== RECORDED DATA ==
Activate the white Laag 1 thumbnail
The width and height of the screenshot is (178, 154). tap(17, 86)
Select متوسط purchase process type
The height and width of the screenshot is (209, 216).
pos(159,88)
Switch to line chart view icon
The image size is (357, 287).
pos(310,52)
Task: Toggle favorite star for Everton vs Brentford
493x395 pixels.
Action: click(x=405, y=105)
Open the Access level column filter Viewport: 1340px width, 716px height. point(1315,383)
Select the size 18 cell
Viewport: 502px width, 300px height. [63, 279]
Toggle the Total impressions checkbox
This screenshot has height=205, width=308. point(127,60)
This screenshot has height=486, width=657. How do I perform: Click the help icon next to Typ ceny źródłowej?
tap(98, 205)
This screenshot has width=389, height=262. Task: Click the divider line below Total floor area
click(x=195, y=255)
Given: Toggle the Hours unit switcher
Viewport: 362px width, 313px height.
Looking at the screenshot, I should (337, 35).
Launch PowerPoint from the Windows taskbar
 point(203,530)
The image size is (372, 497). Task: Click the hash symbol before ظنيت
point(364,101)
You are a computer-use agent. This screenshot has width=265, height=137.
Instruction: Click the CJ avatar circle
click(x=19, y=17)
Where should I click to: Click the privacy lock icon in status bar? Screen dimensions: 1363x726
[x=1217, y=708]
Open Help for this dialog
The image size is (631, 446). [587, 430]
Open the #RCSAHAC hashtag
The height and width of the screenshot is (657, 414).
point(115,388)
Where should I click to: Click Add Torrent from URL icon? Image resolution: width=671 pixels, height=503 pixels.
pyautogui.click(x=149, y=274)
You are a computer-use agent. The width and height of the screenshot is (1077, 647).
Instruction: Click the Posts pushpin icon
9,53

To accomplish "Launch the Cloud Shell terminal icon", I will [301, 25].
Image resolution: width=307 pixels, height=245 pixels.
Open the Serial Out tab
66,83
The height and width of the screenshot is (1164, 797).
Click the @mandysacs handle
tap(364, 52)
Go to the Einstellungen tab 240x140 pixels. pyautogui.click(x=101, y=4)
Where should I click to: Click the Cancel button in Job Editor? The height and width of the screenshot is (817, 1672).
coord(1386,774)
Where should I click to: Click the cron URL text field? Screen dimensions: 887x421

== WHAT TO PRODUCE ==
Print the full listing again, word for word.

== EXERCISE OUTPUT ==
Activate the white Laag 1 thumbnail
The width and height of the screenshot is (178, 154). tap(17, 86)
Select متوسط purchase process type
The height and width of the screenshot is (209, 216).
pos(159,88)
Switch to line chart view icon
The image size is (357, 287).
pos(310,52)
Task: Toggle favorite star for Everton vs Brentford
493x395 pixels.
Action: click(x=405, y=105)
Open the Access level column filter Viewport: 1340px width, 716px height. point(1315,383)
Select the size 18 cell
Viewport: 502px width, 300px height. [63, 279]
Toggle the Total impressions checkbox
This screenshot has height=205, width=308. point(127,60)
This screenshot has height=486, width=657. How do I perform: Click the help icon next to Typ ceny źródłowej?
tap(98, 205)
This screenshot has width=389, height=262. Task: Click the divider line below Total floor area
click(x=195, y=255)
Given: Toggle the Hours unit switcher
Viewport: 362px width, 313px height.
Looking at the screenshot, I should (337, 35).
Launch PowerPoint from the Windows taskbar
 point(203,530)
The image size is (372, 497). Task: Click the hash symbol before ظنيت
point(364,101)
You are a computer-use agent. This screenshot has width=265, height=137.
Instruction: Click the CJ avatar circle
click(x=19, y=17)
Where should I click to: Click the privacy lock icon in status bar? Screen dimensions: 1363x726
[x=1217, y=708]
Open Help for this dialog
The image size is (631, 446). [587, 430]
Open the #RCSAHAC hashtag
The height and width of the screenshot is (657, 414).
point(115,388)
Where should I click to: Click Add Torrent from URL icon? Image resolution: width=671 pixels, height=503 pixels.
pyautogui.click(x=149, y=274)
You are a computer-use agent. The width and height of the screenshot is (1077, 647).
Instruction: Click the Posts pushpin icon
9,53

To accomplish "Launch the Cloud Shell terminal icon", I will [301, 25].
Image resolution: width=307 pixels, height=245 pixels.
Open the Serial Out tab
66,83
The height and width of the screenshot is (1164, 797).
Click the @mandysacs handle
tap(364, 52)
Go to the Einstellungen tab 240x140 pixels. pyautogui.click(x=101, y=4)
Where should I click to: Click the Cancel button in Job Editor? The height and width of the screenshot is (817, 1672).
coord(1386,774)
Where should I click to: Click the cron URL text field? Screen dimensions: 887x421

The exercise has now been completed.